The families of dozens of patients who died after heart surgery are to be left in the dark about what led to the deaths of their loved ones, it has emerged.
St George’s Hospital NHS Trust in south London is preparing to pay compensation settlements to families of dozens of patients who died in their care.
However, the trust has indicated that it may not admit liability for the patients’ deaths in many of the cases, leaving their families no wiser as to whether anyone was to blame.
Dozens of claims for compensation were submitted by relatives following allegations of clinical malpractice and mistakes in the care of the 67 seriously ill patients.

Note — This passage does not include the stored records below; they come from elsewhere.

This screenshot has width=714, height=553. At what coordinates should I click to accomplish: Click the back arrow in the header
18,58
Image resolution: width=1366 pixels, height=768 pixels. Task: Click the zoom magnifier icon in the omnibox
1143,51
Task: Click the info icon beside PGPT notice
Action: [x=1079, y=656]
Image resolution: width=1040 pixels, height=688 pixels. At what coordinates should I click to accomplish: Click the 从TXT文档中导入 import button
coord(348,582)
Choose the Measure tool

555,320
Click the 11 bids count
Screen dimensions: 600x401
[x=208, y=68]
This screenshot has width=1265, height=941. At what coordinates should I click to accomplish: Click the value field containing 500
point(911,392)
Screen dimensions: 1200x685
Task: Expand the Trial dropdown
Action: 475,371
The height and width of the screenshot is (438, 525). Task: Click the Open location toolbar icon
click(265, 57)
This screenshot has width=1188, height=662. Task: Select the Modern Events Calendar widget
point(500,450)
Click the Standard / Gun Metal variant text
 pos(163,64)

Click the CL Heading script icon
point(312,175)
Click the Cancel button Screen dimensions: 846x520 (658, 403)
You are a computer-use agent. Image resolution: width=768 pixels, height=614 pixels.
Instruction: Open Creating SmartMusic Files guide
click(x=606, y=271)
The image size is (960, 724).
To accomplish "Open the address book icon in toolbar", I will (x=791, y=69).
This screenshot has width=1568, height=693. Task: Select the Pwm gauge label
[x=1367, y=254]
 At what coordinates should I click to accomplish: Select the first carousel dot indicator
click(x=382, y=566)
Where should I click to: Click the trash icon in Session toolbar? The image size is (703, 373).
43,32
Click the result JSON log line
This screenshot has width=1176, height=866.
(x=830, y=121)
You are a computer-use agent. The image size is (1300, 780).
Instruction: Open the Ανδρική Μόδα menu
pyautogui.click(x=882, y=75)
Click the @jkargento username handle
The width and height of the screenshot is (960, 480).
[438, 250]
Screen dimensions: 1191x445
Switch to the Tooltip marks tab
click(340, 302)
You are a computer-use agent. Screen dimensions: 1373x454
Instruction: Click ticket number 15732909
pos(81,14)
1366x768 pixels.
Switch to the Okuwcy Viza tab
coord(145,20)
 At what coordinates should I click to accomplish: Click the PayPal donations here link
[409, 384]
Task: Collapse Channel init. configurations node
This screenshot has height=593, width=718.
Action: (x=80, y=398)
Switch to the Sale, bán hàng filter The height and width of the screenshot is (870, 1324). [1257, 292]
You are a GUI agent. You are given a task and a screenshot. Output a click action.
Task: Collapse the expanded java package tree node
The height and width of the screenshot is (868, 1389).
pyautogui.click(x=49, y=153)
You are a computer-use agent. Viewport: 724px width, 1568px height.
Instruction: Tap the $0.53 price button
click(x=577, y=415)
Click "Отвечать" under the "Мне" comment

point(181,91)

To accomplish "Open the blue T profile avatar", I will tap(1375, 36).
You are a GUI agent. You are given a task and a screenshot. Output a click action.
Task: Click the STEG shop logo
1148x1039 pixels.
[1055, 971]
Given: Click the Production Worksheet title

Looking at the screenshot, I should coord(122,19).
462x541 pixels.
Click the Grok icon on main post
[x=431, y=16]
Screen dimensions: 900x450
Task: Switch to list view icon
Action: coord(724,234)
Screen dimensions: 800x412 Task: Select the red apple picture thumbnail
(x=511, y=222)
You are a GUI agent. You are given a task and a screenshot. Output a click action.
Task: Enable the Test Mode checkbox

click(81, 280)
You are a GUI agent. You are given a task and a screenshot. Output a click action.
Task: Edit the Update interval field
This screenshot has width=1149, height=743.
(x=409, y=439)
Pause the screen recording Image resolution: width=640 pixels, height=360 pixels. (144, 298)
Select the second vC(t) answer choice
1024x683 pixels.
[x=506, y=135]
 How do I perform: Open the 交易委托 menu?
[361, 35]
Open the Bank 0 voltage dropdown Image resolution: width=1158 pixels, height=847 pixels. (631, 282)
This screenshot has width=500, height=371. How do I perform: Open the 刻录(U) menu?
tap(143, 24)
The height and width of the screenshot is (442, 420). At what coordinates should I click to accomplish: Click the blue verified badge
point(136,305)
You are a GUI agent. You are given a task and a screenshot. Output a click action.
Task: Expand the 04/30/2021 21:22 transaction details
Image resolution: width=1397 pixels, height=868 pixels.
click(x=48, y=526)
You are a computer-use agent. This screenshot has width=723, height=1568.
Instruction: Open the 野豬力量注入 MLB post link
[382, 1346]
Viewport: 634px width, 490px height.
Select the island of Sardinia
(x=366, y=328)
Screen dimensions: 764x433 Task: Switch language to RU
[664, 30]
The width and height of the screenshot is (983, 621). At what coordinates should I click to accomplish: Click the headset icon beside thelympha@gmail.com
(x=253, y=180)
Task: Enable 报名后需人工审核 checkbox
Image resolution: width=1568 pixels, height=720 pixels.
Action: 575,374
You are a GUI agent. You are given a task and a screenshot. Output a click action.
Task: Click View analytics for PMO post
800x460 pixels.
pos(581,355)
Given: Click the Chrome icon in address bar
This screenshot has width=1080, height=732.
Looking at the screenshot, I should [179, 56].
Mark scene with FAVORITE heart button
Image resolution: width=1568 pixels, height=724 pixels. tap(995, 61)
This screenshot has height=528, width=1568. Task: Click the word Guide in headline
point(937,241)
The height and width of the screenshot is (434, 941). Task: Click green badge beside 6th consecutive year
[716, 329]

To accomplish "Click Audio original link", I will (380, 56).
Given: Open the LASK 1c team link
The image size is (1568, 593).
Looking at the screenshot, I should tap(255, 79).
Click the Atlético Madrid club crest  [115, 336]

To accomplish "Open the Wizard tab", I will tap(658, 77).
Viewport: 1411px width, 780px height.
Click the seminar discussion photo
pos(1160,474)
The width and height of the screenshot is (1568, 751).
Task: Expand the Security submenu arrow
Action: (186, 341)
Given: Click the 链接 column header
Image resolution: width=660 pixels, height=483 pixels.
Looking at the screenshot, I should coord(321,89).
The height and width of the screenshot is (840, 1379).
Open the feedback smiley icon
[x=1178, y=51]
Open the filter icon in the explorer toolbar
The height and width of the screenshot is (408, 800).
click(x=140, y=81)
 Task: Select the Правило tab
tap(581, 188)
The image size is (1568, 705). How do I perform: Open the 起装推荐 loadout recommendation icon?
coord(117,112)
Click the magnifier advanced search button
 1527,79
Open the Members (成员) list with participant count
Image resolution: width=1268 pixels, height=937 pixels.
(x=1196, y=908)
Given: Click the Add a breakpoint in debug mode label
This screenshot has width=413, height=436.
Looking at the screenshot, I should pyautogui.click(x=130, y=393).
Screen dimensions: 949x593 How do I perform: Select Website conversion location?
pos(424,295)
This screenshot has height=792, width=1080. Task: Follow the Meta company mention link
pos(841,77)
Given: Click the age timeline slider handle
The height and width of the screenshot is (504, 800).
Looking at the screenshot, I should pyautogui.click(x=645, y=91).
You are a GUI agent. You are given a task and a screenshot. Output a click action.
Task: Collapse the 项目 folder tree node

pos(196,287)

However, a coroner subsequently ruled in 20 of the cases heard so far that the patients were treated appropriately and that no blame for their deaths was to be attached to the surgeons, Prof Marjan Jahangiri and Dr Justin Nowell.
Change of advice on liability
As a result of the ruling, NHS Resolution, which provides expertise to NHS trusts on resolving legal disputes, changed its advice on whether St George’s should admit liability.
Leaked minutes of a meeting of St George’s Trust’s quality and safety committee held earlier this month stated: “Liability for the latest six claims notified to the Trust has not been admitted in line with NHS Resolution’s revised position of holding off admitting liability until of the outcome of the related inquest is known, where possible.
“These claims will be settled in due course, but the Trust may be able to settle without making a formal admission of liability.”
St George’s has admitted liability for the deaths in 18 cases, with settlements of between £12,000 and £35,000 made in three of the cases.
The trust is also understood to have paid out hundreds of thousands of pounds in legal fees.
Outrage over ‘transparent incompetence’
Any decision not to admit liability in further cases would prompt anger, with a friend of the doctors saying: “These families have already suffered the upset of being falsely told that their deceased relatives died as a result of medical malpractice. Many have since endured difficult inquests only to learn that their relative had in fact received exemplary care.
“To then be told that the admission of wrongdoing they were promised by NHS managers will no longer be theirs is an appallingly callous further indignity.
“It is an outrage that despite untold suffering being caused to both the doctors and their patients that not one NHS manager has – unlike the clinicians – faced investigation for their transparent incompetence.”
An independent NHS Improvement Panel report commissioned by the trust in March 2020 concluded that 67 out of 202 patient deaths were “avoidable” and that there had been significant failings in their care.
The trust accepted the report’s findings in full and accepted liability for the 67 cases, which it referred to Her Majesty’s Coroner.
However, in the 20 inquests into the deaths held so far, Prof Fiona Wilcox, the senior coroner, overturned the panel’s conclusions. She found there had been no failings of care and no criticism of the care delivered by the clinical team.
‘Toxic’ bickering among surgeons contributed to deaths
Among the deaths was that of Arthur Stecka, a 75-year-old retired taxi driver from Hampshire, who underwent surgery for a severely abnormal aorta, but died of a cardiac arrest in October 2014 as a result of postoperative complications.
Prof Jahangiri and Dr Nowell were suspended in 2018 after an internal inquiry into the cardiac surgery unit at St George’s concluded that “toxic” bickering between rival surgeons resulted in the death of patients.
However, a High Court judge ruled in August 2019 that no blame should be attached to the pair, who were subsequently reinstated by the trust.
A St George’s spokesman said: “The Trust continues to support the families where the independent mortality review found failings in care and – while the coroner’s findings are an important consideration in clinical claims – decisions about the settlement are determined by a number of factors.”